INPUT RECORDS Block Start

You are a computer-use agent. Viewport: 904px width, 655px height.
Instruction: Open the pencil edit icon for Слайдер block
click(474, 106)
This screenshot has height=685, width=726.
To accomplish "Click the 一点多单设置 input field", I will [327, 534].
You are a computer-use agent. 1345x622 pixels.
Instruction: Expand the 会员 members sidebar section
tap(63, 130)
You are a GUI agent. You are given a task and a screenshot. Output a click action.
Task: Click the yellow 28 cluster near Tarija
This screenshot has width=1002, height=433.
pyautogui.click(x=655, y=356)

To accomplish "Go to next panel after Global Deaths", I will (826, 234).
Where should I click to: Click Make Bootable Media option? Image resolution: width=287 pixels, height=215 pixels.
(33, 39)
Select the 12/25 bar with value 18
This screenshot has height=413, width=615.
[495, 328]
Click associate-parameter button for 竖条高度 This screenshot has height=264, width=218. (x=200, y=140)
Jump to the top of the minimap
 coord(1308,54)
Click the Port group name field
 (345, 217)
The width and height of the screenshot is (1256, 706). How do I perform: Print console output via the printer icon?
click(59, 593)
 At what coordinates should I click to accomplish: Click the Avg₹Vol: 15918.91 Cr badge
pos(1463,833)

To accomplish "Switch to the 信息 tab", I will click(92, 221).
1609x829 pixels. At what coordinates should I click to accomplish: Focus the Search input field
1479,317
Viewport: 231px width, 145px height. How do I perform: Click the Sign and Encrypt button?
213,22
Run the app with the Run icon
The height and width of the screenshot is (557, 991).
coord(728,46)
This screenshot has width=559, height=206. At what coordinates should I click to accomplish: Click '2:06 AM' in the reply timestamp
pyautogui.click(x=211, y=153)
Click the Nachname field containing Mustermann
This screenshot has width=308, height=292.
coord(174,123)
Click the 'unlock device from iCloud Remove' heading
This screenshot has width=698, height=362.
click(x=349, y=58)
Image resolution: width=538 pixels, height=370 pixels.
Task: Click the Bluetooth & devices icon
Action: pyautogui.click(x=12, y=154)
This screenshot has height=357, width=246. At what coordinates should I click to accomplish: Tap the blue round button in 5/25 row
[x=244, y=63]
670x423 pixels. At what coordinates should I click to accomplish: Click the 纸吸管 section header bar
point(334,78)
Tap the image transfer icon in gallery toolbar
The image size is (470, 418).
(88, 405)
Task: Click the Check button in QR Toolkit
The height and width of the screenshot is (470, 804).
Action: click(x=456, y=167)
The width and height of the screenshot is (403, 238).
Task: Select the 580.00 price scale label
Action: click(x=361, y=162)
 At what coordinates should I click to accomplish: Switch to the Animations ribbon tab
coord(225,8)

INPUT RECORDS Block End

YOUR TASK | The lines to output run from the one containing "At what coordinates should I click to accomplish: Switch" through the last line of the records above; repeat them exactly and nothing more.

RESULT OF THE TASK |
 At what coordinates should I click to accomplish: Switch to the Animations ribbon tab
coord(225,8)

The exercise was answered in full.